Recentemente, fui convidada pelo jornal O Tempo para falar sobre um tema que ainda é pouco conhecido, mas extremamente comum: dismorfia financeira. A matéria completa está disponível aqui, e reúne falas minhas e de outras especialistas sobre essa distorção entre o que uma pessoa realmente tem financeiramente e o que ela sente que tem. Pode parecer sutil, mas essa discrepância tem efeitos profundos na autoestima, nos relacionamentos e até na saúde mental.
A dismorfia financeira pode se apresentar de várias formas: pessoas que vivem com medo constante de faltar — mesmo com estabilidade ou reservas; ou o oposto, quem gasta compulsivamente, como se estivesse em uma bolha de abundância permanente, mesmo endividada. Em ambos os casos, o que guia o comportamento não é o saldo bancário, mas o histórico emocional e as crenças inconscientes que a pessoa carrega desde a infância. Isso é exatamente o que observo no meu consultório e nas mentorias com mulheres de alta performance: o dinheiro é muitas vezes um reflexo da história não curada.
Na minha prática como psicóloga e neurocientista, utilizo abordagens como TCC (Terapia Cognitivo-Comportamental), Terapia dos Esquemas, EMDR e ACT para mapear e reestruturar essas crenças. Muitas vezes, a pessoa cresceu ouvindo que “dinheiro é sujo”, “rico é ganancioso”, ou “quem gasta com prazer é irresponsável” — e sem perceber, isso se torna uma lente por onde ela enxerga (e distorce) sua realidade financeira. Essa lente precisa ser tratada com a mesma seriedade com que tratamos transtornos de ansiedade ou depressão, porque impacta decisões, corrói relações e, em muitos casos, impede que a pessoa viva com leveza aquilo que já conquistou.
Durante o podcast com o jornal, citei o livro Mind Over Money, dos psicólogos Brad e Ted Klontz. Essa obra é um divisor de águas para quem deseja compreender os chamados money scripts — narrativas invisíveis que guiam comportamentos financeiros, mesmo quando já não fazem sentido. A leitura reforça o que já aplicamos em terapia: autoconsciência, regulação emocional e alinhamento com valores pessoais são pilares para uma relação saudável com o dinheiro.
Por isso, se você sentiu que esse tema te tocou, saiba: dismorfia financeira tem nome, tem causa e tem solução. Mas ela não se resolve com mais planilhas ou cursos de investimento. Ela se resolve olhando para dentro. Desconstruindo mitos, curando histórias, e aprendendo a tomar decisões financeiras com clareza emocional — e não com medo, culpa ou comparação.
Perguntas necessárias
- Qual frase sobre dinheiro você mais ouviu durante a infância? E qual foi o impacto em quem você é hoje?

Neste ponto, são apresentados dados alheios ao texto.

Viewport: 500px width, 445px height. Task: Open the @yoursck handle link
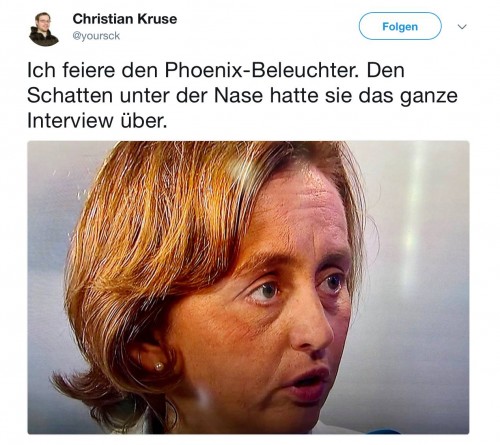point(96,36)
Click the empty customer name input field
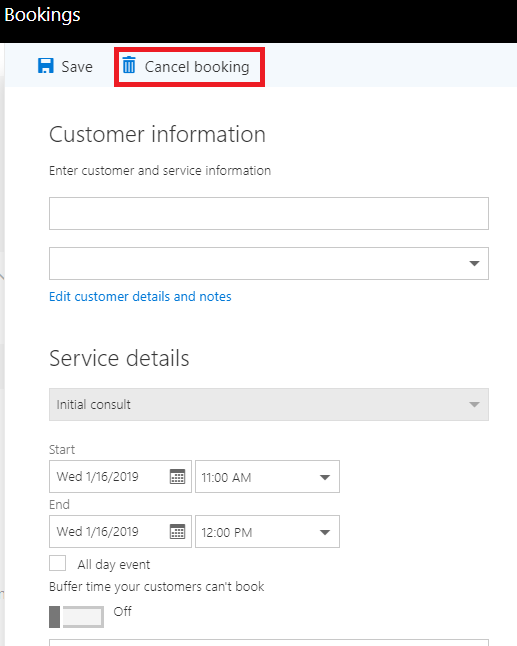Image resolution: width=517 pixels, height=646 pixels. [x=269, y=213]
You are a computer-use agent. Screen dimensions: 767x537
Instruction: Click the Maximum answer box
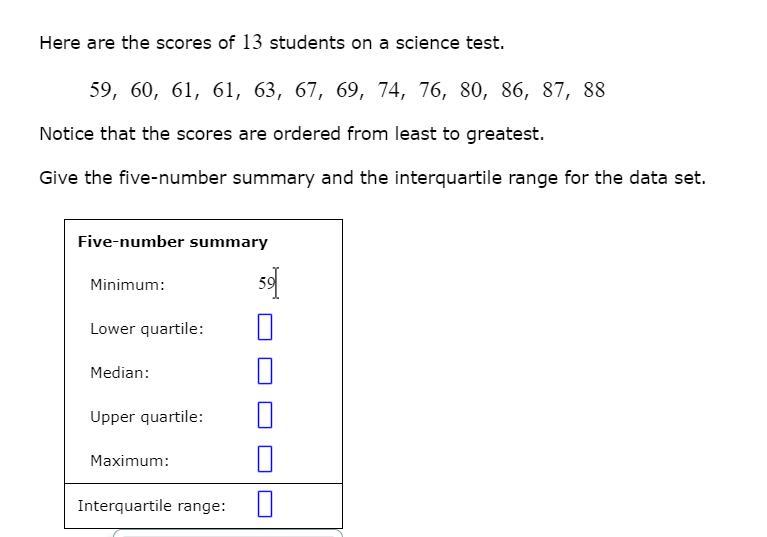(265, 459)
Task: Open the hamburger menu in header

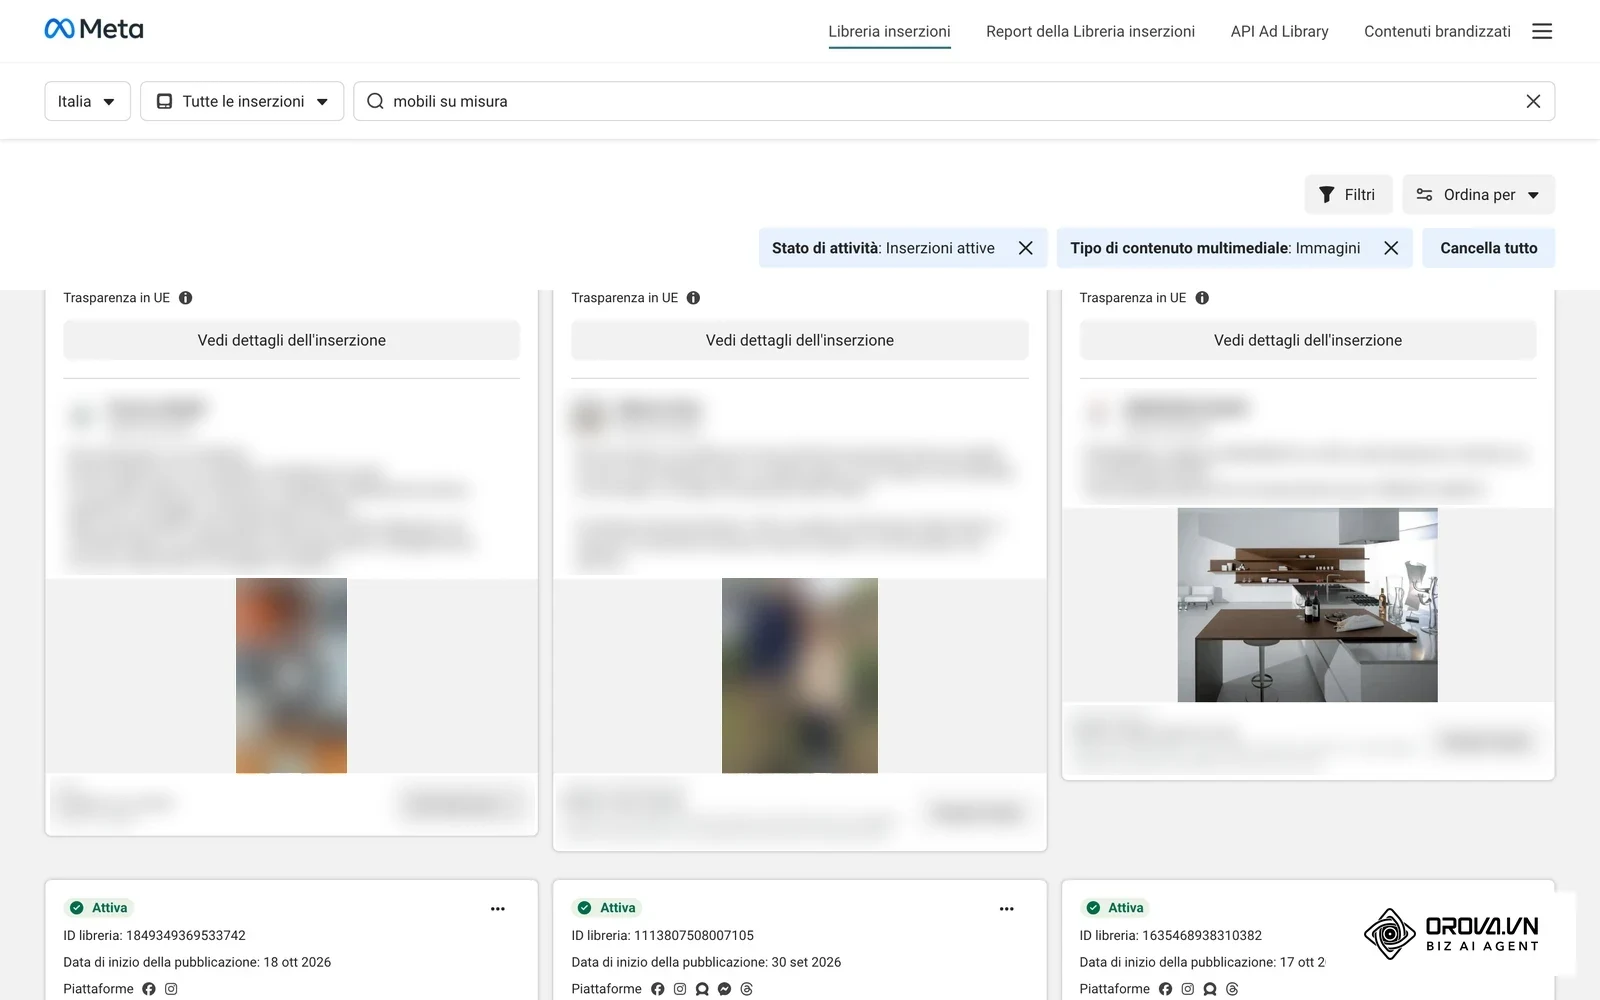Action: [x=1542, y=31]
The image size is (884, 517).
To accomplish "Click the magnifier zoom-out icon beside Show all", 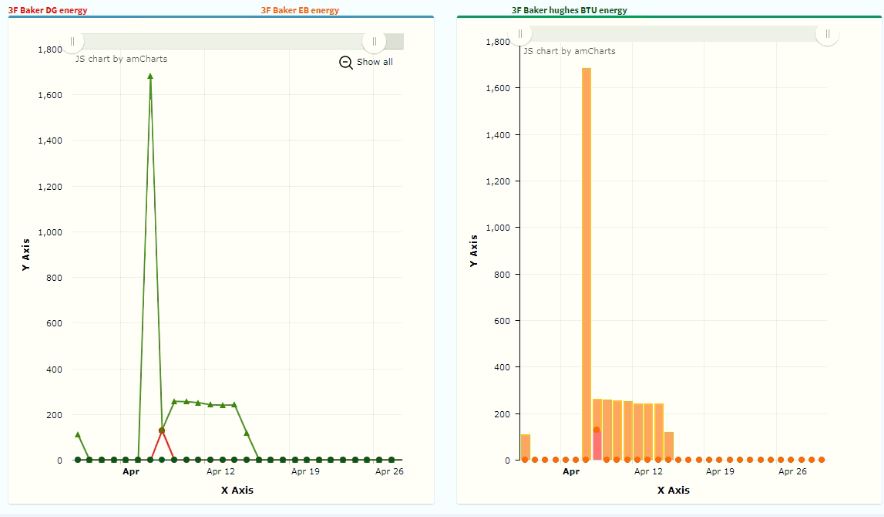I will click(x=346, y=62).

- O que você evita financeiramente por medo? E qual o custo emocional desse comportamento?
- Se sua vida fosse guiada pelos seus valores e não pelo medo da escassez como você usaria seu dinheiro?

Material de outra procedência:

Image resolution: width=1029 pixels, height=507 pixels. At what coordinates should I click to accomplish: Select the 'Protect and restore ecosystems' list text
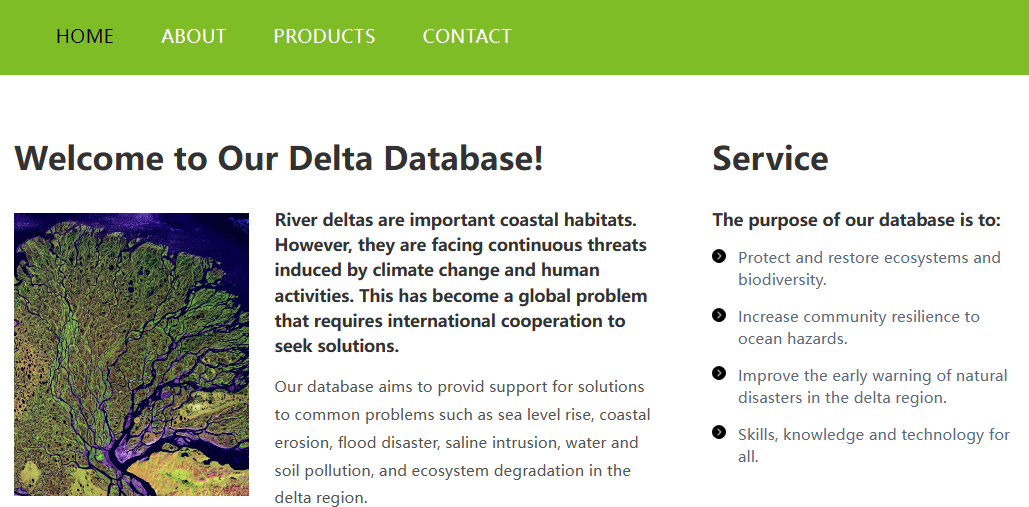(x=868, y=268)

Indicação de leitura para seguir se aprofundando
Durante a gravação, falei sobre a relevância do livro Mind Over Money, de Brad e Ted Klontz. Esse livro é fantástico para quem deseja entender essa mecânica emocional oculta:
- Eles introduzem o conceito de “money scripts” — narrativas inconscientes que moldam o comportamento financeiro. Esses scripts, formados na infância e reforçados por experiências emocionais, podem ser identificados e modificados.
- O livro oferece diagnóstico, explicações claras e ferramentas para reestruturar crenças sobre dinheiro — com exercícios que se alinham exatamente a abordagens como TCC, terapia dos esquemas e ACT.